Elle se rapprochait d’un air important, comme pour me prévenir que si je ne lui obéissais pas, quelque chose irait vraiment mal, c’était un conseil qu’elle me donnait:
« Il Ne Faut PAS Oublier ».
Elle ne me précisait pas quoi. Parce que depuis des années, je crois, elle ne parvenait pas une seule journée de sa vie à oublier ce qu’elle me recommandait de ne pas oublier. Du coup, elle se contentait de me rappeler la conclusion de ses cauchemars, tous les jours.
Je retenais quand même : Ne Pas Oublier. Et je me souvenais de n’importe quoi, de tout ce qu’elle me disait, au cas où ça aurait été ça, qu’il fallait justement ne pas oublier.

Lire de vrais livres
Arrêter d’arracher les fourches de mes cheveux
Ca fait loucher, je vais me coincer les nerfs optiques rester comme ça
Parler plus lentement articuler
Ne pas me ronger les ongles à cause de l’appendicite
Ne pas marcher pieds nus
Les Allemands
Les soles sont très bonnes pour la santé, les aimer
Ecrire au Secours Populaire leur donner mon argent de poche (une partie)
Savoir que j’avais de la chance

(d’être en vie par exemple)

Certains détails de ma famille étaient inoubliables, je ne les notais même pas.
Le son de la voix du frère de ma grand-mère, par exemple. Je ne l’avais jamais entendu. Il n’en avait pas, de voix, en tout cas, il ne prononçait pas de mots.
Pourtant, on l’entendait chanter « hmmmm » dans la salle de bains. J’imaginais qu’il nous trouvait peut-être tous trop lamentables pour avoir envie de nous parler, mais il me tendait le sel avec un gentil sourire penché, et souvent, posait sa vieille main sur mes cheveux pendant que je mangeais, l’air étonné que je sois à table avec lui.
Ce qui l’étonnait, c’était d’être là, avec nous, m’avait expliqué ma sœur. Et elle rajoutait, comme une explication logique à son silence et à son étonnement: « Tu as vu son numéro ? ».
Je ne voyais pas trop le rapport mais répondais à ma sœur oui bien sûr, avec son numéro, plus la peine de nous parler et je fixais les chiffres violets de son matricule tatoués sur son poignet gauche.

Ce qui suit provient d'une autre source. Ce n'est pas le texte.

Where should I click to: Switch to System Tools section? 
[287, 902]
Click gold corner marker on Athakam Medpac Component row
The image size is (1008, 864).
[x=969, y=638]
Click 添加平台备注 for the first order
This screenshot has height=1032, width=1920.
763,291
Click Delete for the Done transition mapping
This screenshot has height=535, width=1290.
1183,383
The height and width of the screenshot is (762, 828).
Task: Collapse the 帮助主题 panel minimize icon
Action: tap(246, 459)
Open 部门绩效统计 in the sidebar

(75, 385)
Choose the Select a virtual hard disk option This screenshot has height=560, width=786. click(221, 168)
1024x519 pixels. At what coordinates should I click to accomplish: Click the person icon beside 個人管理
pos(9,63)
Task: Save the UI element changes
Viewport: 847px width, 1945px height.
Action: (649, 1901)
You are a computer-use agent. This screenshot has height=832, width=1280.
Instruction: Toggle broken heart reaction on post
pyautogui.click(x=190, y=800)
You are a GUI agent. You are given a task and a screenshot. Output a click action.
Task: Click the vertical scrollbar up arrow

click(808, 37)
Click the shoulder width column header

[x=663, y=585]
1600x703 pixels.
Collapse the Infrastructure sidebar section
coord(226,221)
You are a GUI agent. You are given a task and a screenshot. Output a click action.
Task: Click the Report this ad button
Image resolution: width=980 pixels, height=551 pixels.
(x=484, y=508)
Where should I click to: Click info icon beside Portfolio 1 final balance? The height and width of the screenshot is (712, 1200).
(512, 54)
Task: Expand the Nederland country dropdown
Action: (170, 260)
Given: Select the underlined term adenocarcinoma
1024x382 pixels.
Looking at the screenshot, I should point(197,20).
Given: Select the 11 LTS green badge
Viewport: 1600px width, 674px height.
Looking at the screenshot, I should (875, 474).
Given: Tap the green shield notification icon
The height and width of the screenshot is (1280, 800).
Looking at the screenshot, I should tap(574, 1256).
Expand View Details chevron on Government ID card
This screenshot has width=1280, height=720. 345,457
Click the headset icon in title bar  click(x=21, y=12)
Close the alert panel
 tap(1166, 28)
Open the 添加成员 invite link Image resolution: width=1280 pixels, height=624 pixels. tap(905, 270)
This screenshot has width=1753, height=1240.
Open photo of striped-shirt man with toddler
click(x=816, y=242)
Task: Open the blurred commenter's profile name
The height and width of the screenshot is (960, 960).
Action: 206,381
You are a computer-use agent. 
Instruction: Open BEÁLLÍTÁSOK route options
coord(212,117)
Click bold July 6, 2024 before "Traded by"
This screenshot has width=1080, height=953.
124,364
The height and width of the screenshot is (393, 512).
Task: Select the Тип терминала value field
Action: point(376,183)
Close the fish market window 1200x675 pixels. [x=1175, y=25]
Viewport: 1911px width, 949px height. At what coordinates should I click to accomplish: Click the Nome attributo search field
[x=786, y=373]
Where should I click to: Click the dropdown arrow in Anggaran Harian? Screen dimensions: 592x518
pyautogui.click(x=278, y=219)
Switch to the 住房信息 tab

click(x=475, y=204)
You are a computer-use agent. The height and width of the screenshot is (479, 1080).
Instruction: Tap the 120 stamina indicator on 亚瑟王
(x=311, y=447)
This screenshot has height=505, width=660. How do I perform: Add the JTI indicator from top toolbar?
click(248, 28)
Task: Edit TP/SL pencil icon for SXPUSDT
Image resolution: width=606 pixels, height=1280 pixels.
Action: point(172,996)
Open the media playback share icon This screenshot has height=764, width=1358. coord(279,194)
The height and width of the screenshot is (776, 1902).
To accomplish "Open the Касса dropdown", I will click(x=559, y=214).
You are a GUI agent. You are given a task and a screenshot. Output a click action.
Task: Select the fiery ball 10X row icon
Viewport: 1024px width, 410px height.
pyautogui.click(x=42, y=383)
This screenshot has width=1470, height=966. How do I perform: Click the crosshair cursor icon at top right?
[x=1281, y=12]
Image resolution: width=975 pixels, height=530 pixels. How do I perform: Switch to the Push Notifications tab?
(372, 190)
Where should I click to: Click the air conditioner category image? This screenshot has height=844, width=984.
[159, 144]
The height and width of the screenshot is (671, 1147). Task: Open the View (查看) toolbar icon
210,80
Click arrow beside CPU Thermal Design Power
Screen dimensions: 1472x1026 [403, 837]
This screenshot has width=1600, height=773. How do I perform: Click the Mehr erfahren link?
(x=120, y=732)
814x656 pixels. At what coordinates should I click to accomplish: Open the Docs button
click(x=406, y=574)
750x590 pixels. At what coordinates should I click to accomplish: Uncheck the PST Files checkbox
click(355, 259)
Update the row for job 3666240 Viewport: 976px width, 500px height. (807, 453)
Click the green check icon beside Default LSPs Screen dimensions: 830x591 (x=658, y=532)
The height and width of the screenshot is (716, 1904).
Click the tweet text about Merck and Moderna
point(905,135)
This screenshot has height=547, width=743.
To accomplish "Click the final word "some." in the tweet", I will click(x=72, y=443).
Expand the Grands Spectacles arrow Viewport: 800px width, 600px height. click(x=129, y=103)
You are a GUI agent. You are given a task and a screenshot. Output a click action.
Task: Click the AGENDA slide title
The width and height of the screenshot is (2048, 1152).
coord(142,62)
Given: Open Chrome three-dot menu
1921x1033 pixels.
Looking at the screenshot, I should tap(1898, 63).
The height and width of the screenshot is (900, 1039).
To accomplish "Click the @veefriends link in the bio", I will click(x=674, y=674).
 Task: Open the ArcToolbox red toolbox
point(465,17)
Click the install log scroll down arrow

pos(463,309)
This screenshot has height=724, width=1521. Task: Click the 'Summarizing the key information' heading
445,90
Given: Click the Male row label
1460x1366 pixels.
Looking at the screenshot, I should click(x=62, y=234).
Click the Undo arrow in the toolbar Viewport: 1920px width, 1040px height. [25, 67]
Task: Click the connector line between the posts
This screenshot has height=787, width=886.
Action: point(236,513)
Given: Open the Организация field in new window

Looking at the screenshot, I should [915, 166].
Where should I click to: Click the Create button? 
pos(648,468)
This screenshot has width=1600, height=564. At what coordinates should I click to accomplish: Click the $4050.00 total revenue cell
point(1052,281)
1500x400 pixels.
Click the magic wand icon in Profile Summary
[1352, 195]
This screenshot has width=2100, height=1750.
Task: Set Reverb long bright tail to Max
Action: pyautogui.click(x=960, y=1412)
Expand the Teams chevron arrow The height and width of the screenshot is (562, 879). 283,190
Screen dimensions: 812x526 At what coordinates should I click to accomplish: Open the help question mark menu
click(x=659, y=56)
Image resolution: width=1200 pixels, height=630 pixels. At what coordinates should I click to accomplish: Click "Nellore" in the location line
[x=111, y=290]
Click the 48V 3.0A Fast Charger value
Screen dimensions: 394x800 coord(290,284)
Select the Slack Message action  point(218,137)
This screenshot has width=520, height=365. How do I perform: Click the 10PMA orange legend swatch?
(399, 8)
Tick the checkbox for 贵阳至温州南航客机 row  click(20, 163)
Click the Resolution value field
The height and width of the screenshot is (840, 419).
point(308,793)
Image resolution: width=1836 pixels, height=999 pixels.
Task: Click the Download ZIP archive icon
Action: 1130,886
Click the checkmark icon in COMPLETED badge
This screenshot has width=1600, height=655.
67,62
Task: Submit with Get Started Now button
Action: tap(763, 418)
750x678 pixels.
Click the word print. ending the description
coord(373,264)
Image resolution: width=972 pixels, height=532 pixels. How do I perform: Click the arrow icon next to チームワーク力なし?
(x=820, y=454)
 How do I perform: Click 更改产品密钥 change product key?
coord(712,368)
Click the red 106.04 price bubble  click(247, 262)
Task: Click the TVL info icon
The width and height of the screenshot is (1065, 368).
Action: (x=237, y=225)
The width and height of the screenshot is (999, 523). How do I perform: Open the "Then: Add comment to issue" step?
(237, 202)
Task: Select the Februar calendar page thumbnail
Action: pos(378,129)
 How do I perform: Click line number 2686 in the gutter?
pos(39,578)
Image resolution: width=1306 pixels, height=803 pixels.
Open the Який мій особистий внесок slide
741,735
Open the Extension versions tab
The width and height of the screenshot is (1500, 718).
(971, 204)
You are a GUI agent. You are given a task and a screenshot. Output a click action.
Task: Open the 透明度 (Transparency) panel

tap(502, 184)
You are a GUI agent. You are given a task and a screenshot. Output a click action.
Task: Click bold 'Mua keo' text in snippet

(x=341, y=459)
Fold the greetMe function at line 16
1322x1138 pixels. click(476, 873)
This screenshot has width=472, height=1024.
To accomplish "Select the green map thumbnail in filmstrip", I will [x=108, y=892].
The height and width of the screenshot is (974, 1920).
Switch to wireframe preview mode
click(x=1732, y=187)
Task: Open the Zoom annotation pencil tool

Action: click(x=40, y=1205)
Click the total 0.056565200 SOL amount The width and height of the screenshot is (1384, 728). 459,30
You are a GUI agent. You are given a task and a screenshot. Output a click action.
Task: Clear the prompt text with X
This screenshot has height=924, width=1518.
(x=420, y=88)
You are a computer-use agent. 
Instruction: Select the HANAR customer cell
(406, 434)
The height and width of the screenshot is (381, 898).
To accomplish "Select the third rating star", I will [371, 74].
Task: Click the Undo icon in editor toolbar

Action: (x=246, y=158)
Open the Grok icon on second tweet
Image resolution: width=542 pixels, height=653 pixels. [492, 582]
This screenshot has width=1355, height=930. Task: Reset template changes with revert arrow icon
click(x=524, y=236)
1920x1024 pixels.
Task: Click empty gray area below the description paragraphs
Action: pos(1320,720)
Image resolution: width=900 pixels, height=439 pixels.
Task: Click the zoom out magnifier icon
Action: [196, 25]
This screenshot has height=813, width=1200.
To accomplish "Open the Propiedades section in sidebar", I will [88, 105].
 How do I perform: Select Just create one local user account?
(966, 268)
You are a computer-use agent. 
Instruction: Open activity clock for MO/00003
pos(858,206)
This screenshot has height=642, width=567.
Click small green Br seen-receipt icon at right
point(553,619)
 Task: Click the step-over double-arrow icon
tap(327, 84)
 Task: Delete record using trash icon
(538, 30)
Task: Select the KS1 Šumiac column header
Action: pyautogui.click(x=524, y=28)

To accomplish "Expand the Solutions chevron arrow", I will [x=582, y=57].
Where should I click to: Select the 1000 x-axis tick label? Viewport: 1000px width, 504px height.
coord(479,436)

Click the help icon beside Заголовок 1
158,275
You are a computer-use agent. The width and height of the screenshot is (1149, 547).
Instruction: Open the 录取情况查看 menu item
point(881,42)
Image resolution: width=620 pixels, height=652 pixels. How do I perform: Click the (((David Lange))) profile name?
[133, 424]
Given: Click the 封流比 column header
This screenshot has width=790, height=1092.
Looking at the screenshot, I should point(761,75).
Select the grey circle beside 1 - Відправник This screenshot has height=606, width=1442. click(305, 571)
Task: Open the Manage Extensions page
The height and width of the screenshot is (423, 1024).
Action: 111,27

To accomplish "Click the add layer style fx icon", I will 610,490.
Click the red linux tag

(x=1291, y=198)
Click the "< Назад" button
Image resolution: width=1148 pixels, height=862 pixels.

Ils allaient de sa bouche à l’assiette en silence.
Ma grand-mère, elle, entre autres choses inoubliables, avait quatre prénoms usuels, mais à la différence des catholiques, par exemple, elle avait autant de passeports que de prénoms.
Un russe de naissance, puis un roumain d’adoption, un prénom hébreu aussi et un autre, de vrai française. Celui là n’avait servi que pendant la guerre. Comme elle ne réussissait pas à le prononcer elle-même, je me demandais souvent comment des gens avaient pu croire qu’elle s’appelait Raymonde et pas Luminita.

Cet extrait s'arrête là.